3.2 Some Details on the eRisC System eRisC’s contents was developed by combining various sources of information, knowledge and expertise: the literature on business failure factors and the one on project management, our colleagues’ expertise on SMEs, and invaluable information from various agents dealing with these issues on a day-to-day basis, such as lenders, investors, entrepreneurs, economic advisors and experts. Based on this precious and abundant information, we first assembled a long list of potential risk factors that could disturb or influence significantly the development of SMEs projects. In a second phase, we had to reduce the original list of risk factors which was simply too long to be considered in its entirety in real-life practical situations. In order to do that, we considered the relative importance and influence of risk factors on the failure of evaluated projects. Once this pruning was completed, and after we ensured that we had not discarded important factors, the remaining key factors were grouped into meaningful generic categories. We then developed sets of questions and subquestions that would support the measurement of the actual risk level of a project. This also allowed us to add a risk management dimension to our tool by inviting the user to identify with greater precision facets that could compromise the success of the project, and thus allowing a better control with the implementation of appropriate corrective measures. A relatively complex weight system was also developed in order to associate a quantitative measure to individual risk elements, to rank these elements, and to compute a global risk rating for the evaluated project—see Figure 4 below.
Fig. 4. An excerpt from the expansion project questionnaire. The only acceptable answers to questions are YES, NO, NOT APPLICABLE, DON’T KNOW.
In a third and final phase, the contents of eRisC was validated with many potential users and their feedback was taken into consideration to make adjustments on several aspects such as question formulation, term definition, confidentiality of information, etc. At this point, the tool was still “on paper”, as an extensive questionnaire (grid), and had not been implemented yet. So an important design decision had to be made at the very beginning of the implementation phase: how to convert the on-paper, large, and static questionnaire into an adequate form to be implemented into the eRisC software? As we examined various possibilities, we gradually came to look at it more and more as an interactive and dynamic document. In this dynamic perspective, the questionnaire would be adaptable to the users’ needs for the specific project at hand. In a sense, the questionnaire is at the meeting point of three complementary dimensions: the risk evaluation model as defined by domain experts, the user’s perspective as a domain practitioner; and the computerized rendering of the previous two dimensions. Moreover, from a down-to-earth, practical viewpoint, users would only be interested in the resulting software if it proved to be quick, user friendly, and better than their current non-automated tool.
Fig. 5. Risk Assessment Results Produced by eRisC.
With regard to the technological architecture, eRisC is based on the standard 3tiered Web architecture for which we selected Microsoft’s Internet Explorer (Web browser) for the client side, the Tomcat Web server for the middleware, and, for the data server, the Oracle database server (Oracle Internet Application Server 8.1.7 Enterprise Edition) running on a Unix platform available at our University in a secured environment. All programming was done with JSP (JaveServer Page) and JavaScript.

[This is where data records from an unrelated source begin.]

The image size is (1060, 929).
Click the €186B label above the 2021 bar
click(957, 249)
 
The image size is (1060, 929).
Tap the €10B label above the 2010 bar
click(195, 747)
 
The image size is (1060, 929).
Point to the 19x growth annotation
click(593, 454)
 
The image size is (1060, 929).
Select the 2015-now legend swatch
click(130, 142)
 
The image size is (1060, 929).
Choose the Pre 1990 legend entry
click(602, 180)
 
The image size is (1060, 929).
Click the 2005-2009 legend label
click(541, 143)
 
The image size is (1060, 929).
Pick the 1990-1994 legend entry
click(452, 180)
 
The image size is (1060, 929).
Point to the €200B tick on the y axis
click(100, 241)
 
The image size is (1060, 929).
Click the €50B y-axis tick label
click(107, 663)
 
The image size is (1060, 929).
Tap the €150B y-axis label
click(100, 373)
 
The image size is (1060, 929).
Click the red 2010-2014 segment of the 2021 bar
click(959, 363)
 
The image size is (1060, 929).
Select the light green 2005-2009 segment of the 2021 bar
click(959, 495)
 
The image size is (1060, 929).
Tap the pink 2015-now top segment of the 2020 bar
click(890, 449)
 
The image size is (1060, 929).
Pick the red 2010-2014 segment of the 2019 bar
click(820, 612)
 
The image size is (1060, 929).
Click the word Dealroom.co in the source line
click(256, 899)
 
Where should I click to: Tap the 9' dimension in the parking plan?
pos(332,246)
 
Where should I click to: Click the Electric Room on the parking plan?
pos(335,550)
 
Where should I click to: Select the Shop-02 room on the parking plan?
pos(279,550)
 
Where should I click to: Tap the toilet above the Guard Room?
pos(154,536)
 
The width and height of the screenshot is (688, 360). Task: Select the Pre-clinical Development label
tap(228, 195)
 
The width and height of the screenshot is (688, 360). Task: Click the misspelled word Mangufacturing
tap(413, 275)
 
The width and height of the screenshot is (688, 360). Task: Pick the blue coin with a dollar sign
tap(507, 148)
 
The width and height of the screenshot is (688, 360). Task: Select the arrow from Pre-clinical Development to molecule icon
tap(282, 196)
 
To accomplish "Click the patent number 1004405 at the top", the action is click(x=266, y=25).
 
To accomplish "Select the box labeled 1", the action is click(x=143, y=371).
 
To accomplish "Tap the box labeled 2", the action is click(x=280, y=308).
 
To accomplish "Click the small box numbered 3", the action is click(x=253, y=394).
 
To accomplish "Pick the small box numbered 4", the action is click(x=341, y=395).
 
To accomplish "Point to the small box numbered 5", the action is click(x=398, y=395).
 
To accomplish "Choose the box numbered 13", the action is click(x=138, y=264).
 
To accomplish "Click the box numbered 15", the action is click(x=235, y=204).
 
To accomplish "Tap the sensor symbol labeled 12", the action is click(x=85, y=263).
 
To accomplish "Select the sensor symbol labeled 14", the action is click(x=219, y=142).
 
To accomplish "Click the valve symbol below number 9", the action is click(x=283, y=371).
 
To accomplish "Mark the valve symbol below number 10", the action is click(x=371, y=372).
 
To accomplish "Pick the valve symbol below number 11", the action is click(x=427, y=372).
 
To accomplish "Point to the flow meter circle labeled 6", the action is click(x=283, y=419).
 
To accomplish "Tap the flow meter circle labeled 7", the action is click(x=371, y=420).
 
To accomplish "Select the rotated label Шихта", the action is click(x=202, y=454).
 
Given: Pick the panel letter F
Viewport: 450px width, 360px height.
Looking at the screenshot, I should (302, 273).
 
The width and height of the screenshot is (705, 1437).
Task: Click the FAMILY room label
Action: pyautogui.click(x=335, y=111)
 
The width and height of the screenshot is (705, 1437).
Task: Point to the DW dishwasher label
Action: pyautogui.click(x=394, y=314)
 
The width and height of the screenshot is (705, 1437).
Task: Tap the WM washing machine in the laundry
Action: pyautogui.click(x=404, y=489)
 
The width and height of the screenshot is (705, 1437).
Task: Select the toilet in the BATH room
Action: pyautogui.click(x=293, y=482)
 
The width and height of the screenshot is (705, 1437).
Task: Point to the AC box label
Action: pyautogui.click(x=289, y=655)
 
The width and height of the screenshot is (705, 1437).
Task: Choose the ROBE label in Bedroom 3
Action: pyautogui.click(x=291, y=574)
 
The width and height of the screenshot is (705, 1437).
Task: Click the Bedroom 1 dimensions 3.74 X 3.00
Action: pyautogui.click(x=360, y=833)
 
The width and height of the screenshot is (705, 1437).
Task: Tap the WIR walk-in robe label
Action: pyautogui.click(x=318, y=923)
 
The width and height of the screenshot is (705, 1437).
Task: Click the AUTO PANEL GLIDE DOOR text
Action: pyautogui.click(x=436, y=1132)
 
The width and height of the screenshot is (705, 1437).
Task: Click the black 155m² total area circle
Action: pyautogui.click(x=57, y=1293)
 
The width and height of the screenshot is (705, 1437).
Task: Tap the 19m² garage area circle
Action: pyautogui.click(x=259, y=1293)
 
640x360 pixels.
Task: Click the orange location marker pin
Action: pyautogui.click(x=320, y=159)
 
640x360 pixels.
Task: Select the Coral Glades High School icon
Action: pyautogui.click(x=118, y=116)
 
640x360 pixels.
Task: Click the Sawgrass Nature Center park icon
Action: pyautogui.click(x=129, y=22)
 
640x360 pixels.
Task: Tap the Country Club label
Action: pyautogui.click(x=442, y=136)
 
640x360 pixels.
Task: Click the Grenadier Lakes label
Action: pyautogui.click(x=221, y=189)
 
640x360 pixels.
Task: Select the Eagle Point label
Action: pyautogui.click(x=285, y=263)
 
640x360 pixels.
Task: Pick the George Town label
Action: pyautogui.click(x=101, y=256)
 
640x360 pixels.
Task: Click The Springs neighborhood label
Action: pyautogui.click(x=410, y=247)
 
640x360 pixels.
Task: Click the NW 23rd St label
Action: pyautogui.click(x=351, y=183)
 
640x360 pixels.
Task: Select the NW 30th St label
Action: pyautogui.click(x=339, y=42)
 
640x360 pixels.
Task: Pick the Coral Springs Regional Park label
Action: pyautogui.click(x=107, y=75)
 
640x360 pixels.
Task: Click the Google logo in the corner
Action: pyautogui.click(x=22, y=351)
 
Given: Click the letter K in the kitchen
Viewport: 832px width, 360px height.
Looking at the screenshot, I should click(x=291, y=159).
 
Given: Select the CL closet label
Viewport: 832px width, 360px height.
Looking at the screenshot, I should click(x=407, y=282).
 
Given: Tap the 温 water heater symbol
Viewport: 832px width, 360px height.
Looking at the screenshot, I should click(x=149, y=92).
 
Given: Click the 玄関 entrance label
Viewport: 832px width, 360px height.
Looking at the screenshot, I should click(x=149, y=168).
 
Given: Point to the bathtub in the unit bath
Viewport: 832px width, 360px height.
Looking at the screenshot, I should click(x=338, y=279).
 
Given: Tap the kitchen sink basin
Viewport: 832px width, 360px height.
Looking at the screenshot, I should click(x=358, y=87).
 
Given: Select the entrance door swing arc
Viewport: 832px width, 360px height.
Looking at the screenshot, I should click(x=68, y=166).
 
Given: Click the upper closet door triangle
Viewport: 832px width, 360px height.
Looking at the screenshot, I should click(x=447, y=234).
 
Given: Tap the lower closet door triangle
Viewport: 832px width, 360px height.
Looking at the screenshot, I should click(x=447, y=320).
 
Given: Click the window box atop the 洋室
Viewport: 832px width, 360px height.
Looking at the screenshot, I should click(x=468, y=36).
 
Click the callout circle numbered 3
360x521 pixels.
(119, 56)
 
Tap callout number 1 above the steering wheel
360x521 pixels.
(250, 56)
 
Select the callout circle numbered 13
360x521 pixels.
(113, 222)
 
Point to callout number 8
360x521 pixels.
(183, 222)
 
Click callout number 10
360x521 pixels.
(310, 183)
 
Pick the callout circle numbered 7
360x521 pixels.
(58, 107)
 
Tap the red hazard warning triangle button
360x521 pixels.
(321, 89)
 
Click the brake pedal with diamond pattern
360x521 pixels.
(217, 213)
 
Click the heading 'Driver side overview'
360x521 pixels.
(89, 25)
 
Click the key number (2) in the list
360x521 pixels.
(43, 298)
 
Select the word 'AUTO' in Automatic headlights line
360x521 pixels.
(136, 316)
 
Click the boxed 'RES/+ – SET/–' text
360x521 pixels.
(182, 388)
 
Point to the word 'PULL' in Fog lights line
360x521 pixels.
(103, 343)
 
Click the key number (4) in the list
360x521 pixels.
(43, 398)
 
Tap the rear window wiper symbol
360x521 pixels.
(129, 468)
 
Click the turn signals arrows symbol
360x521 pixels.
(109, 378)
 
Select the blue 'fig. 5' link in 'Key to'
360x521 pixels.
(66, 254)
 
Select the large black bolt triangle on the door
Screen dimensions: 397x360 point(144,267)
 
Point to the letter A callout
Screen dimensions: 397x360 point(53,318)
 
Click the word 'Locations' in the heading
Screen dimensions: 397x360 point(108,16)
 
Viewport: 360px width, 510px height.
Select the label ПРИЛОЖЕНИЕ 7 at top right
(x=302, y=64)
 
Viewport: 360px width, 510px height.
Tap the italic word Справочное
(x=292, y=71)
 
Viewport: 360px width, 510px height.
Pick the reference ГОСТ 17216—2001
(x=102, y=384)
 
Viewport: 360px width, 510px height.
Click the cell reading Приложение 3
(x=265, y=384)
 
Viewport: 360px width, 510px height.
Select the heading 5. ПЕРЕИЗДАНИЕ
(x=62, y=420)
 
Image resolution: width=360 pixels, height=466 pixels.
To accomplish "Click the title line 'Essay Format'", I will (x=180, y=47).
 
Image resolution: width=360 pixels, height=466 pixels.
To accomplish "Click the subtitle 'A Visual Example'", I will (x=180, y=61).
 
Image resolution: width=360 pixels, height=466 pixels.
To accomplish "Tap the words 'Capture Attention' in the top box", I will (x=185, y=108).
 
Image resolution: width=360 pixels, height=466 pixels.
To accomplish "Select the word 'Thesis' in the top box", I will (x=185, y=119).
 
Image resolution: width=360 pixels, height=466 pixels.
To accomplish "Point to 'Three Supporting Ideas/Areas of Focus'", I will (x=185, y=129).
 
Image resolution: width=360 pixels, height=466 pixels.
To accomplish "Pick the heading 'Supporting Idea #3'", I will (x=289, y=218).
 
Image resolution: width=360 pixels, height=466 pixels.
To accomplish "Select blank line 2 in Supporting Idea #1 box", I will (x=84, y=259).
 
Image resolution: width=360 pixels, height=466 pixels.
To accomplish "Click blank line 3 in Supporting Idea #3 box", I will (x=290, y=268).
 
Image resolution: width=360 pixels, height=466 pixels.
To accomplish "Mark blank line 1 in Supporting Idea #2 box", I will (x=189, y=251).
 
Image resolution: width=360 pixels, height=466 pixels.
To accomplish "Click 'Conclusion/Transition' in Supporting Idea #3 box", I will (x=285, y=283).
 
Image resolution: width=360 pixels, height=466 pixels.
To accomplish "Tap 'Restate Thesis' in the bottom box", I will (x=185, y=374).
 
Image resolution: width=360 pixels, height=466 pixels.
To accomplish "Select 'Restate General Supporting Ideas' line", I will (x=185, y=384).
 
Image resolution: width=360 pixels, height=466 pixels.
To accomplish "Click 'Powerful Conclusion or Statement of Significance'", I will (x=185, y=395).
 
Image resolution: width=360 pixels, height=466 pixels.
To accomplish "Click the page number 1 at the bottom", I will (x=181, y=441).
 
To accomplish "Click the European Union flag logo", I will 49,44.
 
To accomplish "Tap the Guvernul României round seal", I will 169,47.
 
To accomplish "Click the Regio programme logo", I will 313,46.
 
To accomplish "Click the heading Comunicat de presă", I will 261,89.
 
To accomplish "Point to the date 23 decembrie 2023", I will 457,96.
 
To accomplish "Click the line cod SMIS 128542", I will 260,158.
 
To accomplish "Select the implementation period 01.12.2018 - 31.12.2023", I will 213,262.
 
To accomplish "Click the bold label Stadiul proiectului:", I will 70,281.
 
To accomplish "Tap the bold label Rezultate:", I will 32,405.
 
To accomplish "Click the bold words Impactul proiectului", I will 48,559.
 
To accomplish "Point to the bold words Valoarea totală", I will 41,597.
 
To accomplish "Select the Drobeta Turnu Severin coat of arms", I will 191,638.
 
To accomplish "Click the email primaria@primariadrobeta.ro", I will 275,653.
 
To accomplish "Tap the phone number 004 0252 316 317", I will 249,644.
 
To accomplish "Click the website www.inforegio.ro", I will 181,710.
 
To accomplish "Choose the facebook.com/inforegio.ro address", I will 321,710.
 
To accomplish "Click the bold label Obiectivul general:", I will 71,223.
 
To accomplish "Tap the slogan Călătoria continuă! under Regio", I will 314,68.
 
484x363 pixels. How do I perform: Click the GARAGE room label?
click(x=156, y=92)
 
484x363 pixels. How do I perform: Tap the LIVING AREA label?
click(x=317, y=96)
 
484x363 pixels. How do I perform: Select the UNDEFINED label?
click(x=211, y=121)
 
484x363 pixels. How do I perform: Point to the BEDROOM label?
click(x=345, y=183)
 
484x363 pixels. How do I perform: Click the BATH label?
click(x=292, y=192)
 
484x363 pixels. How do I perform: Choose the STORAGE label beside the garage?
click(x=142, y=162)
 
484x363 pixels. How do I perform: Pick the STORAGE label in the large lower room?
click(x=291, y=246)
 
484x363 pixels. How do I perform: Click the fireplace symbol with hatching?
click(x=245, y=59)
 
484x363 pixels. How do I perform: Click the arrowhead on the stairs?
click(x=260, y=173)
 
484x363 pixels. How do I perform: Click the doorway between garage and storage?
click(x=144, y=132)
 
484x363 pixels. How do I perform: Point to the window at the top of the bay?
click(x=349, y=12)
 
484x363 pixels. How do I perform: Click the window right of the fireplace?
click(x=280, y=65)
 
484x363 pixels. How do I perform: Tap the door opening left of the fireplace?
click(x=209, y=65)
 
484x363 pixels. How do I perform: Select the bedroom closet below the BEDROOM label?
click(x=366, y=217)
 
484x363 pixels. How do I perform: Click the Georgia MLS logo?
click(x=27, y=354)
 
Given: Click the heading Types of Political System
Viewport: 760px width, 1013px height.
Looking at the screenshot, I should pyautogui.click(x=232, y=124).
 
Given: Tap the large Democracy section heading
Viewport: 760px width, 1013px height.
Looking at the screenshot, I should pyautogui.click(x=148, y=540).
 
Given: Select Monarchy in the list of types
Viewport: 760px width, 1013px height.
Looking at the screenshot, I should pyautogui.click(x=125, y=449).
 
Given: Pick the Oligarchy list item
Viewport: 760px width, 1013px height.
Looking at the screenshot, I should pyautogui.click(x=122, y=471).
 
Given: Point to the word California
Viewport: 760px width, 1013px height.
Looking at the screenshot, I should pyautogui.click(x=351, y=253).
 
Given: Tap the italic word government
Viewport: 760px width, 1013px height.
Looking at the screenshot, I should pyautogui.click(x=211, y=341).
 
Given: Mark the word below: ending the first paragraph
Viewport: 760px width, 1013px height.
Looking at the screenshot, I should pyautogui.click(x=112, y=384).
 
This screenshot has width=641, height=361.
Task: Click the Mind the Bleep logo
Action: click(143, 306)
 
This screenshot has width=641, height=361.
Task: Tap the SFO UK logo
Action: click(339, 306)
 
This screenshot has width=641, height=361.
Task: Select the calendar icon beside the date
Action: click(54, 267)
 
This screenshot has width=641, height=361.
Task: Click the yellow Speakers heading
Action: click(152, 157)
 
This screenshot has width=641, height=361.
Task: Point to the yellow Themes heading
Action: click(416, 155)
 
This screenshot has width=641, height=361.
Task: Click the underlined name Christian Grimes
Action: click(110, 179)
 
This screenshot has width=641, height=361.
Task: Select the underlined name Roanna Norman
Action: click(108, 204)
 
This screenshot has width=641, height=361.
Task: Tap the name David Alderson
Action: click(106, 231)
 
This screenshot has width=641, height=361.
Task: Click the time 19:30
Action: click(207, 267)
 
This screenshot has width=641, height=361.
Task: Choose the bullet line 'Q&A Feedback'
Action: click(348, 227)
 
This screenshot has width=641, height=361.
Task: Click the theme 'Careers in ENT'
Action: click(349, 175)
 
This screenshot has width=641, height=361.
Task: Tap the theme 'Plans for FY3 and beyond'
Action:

A great advantage of the 3-tiered model is that it supports dynamic Web applications in which the contents of Web pages to be shown on the user’s (client’s) Web browser is computed “on the fly”, i.e. dynamically, from the Web server and the information it fetched from the database server in response to the user’s (client’s) request. The five (5) main steps of processing involved in a project risk evaluation with eRisC are: 1) dynamic creation of the questionnaire, according to the initial options selected by the user; 2) project evaluation (questions answering: see Figure 4) by the user; 3) saving of data (user’s answers) to the database; 4) computation of results; and 5) presentation of results in an online and printable report. Once phases 1 to 3 are completed, after some 30 minutes on average, eRisC only takes a minute or so to produce the final results, all this taking place online. Final results include a numerical value representing the risk rating (a relative evaluation between 0 and 100) for the specific SME project just evaluated, combined with the identification of at least the five most important risk factors (to optionally perform risk mitigation) within the questionnaire’s sections used to perform the evaluation, plus a graphical (pie) representation showing the risk associated with every section and their respective weight in the computation of the global project risk rating—see Figure 5 on the previous page and Figure 6 below. The user can change these weights to adjust the evaluation according to the project’s characteristics, or to better reflect her/his personal view on risk evaluation. These “personal” weights can also be saved by eRisC in the user’s account so that the software can reuse them the next time around.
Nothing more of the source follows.